> **REQUIRED WORK**: Print the records exactly as given.

─── PROVIDED DATA

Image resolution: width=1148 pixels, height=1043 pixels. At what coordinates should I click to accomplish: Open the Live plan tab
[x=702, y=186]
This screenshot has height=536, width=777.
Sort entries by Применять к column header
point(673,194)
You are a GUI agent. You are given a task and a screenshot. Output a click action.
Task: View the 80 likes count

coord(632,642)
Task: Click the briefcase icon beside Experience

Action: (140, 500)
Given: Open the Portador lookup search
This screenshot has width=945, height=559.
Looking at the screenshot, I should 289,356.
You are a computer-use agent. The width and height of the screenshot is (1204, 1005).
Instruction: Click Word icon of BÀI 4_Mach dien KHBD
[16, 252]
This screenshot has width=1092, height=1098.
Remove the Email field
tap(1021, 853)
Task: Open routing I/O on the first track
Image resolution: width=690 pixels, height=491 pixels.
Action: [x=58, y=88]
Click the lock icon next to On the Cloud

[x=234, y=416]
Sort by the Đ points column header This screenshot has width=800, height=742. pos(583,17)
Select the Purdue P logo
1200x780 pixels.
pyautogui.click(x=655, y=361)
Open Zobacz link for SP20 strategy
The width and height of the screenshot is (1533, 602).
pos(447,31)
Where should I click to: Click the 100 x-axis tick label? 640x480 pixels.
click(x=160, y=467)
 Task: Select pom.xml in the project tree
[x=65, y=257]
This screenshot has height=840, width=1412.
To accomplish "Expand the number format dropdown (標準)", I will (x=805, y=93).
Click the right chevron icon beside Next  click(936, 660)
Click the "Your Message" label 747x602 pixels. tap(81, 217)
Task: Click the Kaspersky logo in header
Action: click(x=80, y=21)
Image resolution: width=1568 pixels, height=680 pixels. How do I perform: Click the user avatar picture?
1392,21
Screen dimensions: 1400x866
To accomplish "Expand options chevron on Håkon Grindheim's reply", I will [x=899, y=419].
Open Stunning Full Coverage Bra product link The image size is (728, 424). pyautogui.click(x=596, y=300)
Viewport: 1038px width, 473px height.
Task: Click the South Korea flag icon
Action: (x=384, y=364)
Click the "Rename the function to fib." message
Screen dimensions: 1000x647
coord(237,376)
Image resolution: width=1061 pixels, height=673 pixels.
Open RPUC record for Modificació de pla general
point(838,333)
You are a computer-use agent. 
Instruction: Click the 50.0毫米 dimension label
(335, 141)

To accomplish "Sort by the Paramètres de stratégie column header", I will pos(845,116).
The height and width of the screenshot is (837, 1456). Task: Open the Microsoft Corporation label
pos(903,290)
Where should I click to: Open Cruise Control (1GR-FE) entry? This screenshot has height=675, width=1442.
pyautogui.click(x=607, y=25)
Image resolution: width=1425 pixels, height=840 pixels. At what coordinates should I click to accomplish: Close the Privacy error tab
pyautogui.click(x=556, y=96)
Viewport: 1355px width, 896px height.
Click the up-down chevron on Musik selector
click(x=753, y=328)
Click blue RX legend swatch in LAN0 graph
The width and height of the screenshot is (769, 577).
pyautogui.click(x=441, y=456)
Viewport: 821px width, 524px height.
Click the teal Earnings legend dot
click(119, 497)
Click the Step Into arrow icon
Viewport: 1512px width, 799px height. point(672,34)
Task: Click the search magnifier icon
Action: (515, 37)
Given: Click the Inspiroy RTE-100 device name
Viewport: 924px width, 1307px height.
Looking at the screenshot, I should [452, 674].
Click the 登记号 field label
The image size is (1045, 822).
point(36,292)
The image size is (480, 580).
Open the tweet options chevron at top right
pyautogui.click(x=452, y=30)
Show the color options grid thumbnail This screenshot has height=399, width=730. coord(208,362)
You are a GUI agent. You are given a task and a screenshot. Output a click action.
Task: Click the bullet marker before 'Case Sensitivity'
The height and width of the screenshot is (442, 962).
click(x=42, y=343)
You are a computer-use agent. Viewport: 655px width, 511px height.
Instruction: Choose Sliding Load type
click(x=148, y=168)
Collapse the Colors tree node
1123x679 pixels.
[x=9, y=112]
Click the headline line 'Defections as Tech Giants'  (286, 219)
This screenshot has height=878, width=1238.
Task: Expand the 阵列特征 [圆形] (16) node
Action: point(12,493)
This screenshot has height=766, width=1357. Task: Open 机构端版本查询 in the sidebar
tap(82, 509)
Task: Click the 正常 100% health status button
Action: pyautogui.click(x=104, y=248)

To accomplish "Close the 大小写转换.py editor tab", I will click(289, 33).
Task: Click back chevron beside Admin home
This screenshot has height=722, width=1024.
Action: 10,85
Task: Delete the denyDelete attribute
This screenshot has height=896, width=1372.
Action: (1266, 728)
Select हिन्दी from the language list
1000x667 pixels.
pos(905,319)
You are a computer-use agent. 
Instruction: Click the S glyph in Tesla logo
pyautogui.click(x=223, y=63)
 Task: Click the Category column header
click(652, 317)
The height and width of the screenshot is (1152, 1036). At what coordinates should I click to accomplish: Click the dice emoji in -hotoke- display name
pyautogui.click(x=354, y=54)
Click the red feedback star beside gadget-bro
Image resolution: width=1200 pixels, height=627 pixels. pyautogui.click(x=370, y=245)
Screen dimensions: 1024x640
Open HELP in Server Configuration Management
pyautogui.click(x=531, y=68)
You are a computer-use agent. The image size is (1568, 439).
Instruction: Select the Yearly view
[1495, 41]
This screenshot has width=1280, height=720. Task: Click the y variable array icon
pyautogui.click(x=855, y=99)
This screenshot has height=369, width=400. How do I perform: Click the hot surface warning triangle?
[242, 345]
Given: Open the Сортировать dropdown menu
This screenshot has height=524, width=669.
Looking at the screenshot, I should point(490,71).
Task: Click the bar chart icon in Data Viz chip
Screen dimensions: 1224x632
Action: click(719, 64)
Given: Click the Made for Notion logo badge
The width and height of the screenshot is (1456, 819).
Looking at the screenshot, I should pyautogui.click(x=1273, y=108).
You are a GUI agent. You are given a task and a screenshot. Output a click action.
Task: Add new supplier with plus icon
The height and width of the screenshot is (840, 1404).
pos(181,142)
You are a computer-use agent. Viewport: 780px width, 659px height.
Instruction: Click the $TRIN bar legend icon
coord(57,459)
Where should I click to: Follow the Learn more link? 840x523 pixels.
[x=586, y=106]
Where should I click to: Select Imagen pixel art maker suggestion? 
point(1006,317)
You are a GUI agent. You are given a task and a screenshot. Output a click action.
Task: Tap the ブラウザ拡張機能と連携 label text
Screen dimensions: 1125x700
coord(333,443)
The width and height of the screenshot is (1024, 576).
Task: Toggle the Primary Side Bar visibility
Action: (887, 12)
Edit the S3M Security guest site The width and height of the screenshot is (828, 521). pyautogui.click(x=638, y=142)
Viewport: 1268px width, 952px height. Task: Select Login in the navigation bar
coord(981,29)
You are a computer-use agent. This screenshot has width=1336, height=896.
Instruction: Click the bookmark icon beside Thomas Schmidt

──────

> **ANSWER AREA**:
Image resolution: width=1148 pixels, height=1043 pixels. At what coordinates should I click to accomplish: Open the Live plan tab
[x=702, y=186]
This screenshot has height=536, width=777.
Sort entries by Применять к column header
point(673,194)
You are a GUI agent. You are given a task and a screenshot. Output a click action.
Task: View the 80 likes count

coord(632,642)
Task: Click the briefcase icon beside Experience

Action: (140, 500)
Given: Open the Portador lookup search
This screenshot has width=945, height=559.
Looking at the screenshot, I should 289,356.
You are a computer-use agent. The width and height of the screenshot is (1204, 1005).
Instruction: Click Word icon of BÀI 4_Mach dien KHBD
[16, 252]
This screenshot has width=1092, height=1098.
Remove the Email field
tap(1021, 853)
Task: Open routing I/O on the first track
Image resolution: width=690 pixels, height=491 pixels.
Action: [x=58, y=88]
Click the lock icon next to On the Cloud

[x=234, y=416]
Sort by the Đ points column header This screenshot has width=800, height=742. pos(583,17)
Select the Purdue P logo
1200x780 pixels.
pyautogui.click(x=655, y=361)
Open Zobacz link for SP20 strategy
The width and height of the screenshot is (1533, 602).
pos(447,31)
Where should I click to: Click the 100 x-axis tick label? 640x480 pixels.
click(x=160, y=467)
 Task: Select pom.xml in the project tree
[x=65, y=257]
This screenshot has height=840, width=1412.
To accomplish "Expand the number format dropdown (標準)", I will (x=805, y=93).
Click the right chevron icon beside Next  click(936, 660)
Click the "Your Message" label 747x602 pixels. tap(81, 217)
Task: Click the Kaspersky logo in header
Action: click(x=80, y=21)
Image resolution: width=1568 pixels, height=680 pixels. How do I perform: Click the user avatar picture?
1392,21
Screen dimensions: 1400x866
To accomplish "Expand options chevron on Håkon Grindheim's reply", I will [x=899, y=419].
Open Stunning Full Coverage Bra product link The image size is (728, 424). pyautogui.click(x=596, y=300)
Viewport: 1038px width, 473px height.
Task: Click the South Korea flag icon
Action: (x=384, y=364)
Click the "Rename the function to fib." message
Screen dimensions: 1000x647
coord(237,376)
Image resolution: width=1061 pixels, height=673 pixels.
Open RPUC record for Modificació de pla general
point(838,333)
You are a computer-use agent. 
Instruction: Click the 50.0毫米 dimension label
(335, 141)

To accomplish "Sort by the Paramètres de stratégie column header", I will pos(845,116).
The height and width of the screenshot is (837, 1456). Task: Open the Microsoft Corporation label
pos(903,290)
Where should I click to: Open Cruise Control (1GR-FE) entry? This screenshot has height=675, width=1442.
pyautogui.click(x=607, y=25)
Image resolution: width=1425 pixels, height=840 pixels. At what coordinates should I click to accomplish: Close the Privacy error tab
pyautogui.click(x=556, y=96)
Viewport: 1355px width, 896px height.
Click the up-down chevron on Musik selector
click(x=753, y=328)
Click blue RX legend swatch in LAN0 graph
The width and height of the screenshot is (769, 577).
pyautogui.click(x=441, y=456)
Viewport: 821px width, 524px height.
Click the teal Earnings legend dot
click(119, 497)
Click the Step Into arrow icon
Viewport: 1512px width, 799px height. point(672,34)
Task: Click the search magnifier icon
Action: (515, 37)
Given: Click the Inspiroy RTE-100 device name
Viewport: 924px width, 1307px height.
Looking at the screenshot, I should [452, 674].
Click the 登记号 field label
The image size is (1045, 822).
point(36,292)
The image size is (480, 580).
Open the tweet options chevron at top right
pyautogui.click(x=452, y=30)
Show the color options grid thumbnail This screenshot has height=399, width=730. coord(208,362)
You are a GUI agent. You are given a task and a screenshot. Output a click action.
Task: Click the bullet marker before 'Case Sensitivity'
The height and width of the screenshot is (442, 962).
click(x=42, y=343)
You are a computer-use agent. Viewport: 655px width, 511px height.
Instruction: Choose Sliding Load type
click(x=148, y=168)
Collapse the Colors tree node
1123x679 pixels.
[x=9, y=112]
Click the headline line 'Defections as Tech Giants'  (286, 219)
This screenshot has height=878, width=1238.
Task: Expand the 阵列特征 [圆形] (16) node
Action: point(12,493)
This screenshot has height=766, width=1357. Task: Open 机构端版本查询 in the sidebar
tap(82, 509)
Task: Click the 正常 100% health status button
Action: pyautogui.click(x=104, y=248)

To accomplish "Close the 大小写转换.py editor tab", I will click(289, 33).
Task: Click back chevron beside Admin home
This screenshot has height=722, width=1024.
Action: 10,85
Task: Delete the denyDelete attribute
This screenshot has height=896, width=1372.
Action: (1266, 728)
Select हिन्दी from the language list
1000x667 pixels.
pos(905,319)
You are a computer-use agent. 
Instruction: Click the S glyph in Tesla logo
pyautogui.click(x=223, y=63)
 Task: Click the Category column header
click(652, 317)
The height and width of the screenshot is (1152, 1036). At what coordinates should I click to accomplish: Click the dice emoji in -hotoke- display name
pyautogui.click(x=354, y=54)
Click the red feedback star beside gadget-bro
Image resolution: width=1200 pixels, height=627 pixels. pyautogui.click(x=370, y=245)
Screen dimensions: 1024x640
Open HELP in Server Configuration Management
pyautogui.click(x=531, y=68)
You are a computer-use agent. The image size is (1568, 439).
Instruction: Select the Yearly view
[1495, 41]
This screenshot has width=1280, height=720. Task: Click the y variable array icon
pyautogui.click(x=855, y=99)
This screenshot has height=369, width=400. How do I perform: Click the hot surface warning triangle?
[242, 345]
Given: Open the Сортировать dropdown menu
This screenshot has height=524, width=669.
Looking at the screenshot, I should point(490,71).
Task: Click the bar chart icon in Data Viz chip
Screen dimensions: 1224x632
Action: click(719, 64)
Given: Click the Made for Notion logo badge
The width and height of the screenshot is (1456, 819).
Looking at the screenshot, I should pyautogui.click(x=1273, y=108).
You are a GUI agent. You are given a task and a screenshot. Output a click action.
Task: Add new supplier with plus icon
The height and width of the screenshot is (840, 1404).
pos(181,142)
You are a computer-use agent. Viewport: 780px width, 659px height.
Instruction: Click the $TRIN bar legend icon
coord(57,459)
Where should I click to: Follow the Learn more link? 840x523 pixels.
[x=586, y=106]
Where should I click to: Select Imagen pixel art maker suggestion? 
point(1006,317)
You are a GUI agent. You are given a task and a screenshot. Output a click action.
Task: Tap the ブラウザ拡張機能と連携 label text
Screen dimensions: 1125x700
coord(333,443)
The width and height of the screenshot is (1024, 576).
Task: Toggle the Primary Side Bar visibility
Action: (887, 12)
Edit the S3M Security guest site The width and height of the screenshot is (828, 521). pyautogui.click(x=638, y=142)
Viewport: 1268px width, 952px height. Task: Select Login in the navigation bar
coord(981,29)
You are a computer-use agent. This screenshot has width=1336, height=896.
Instruction: Click the bookmark icon beside Thomas Schmidt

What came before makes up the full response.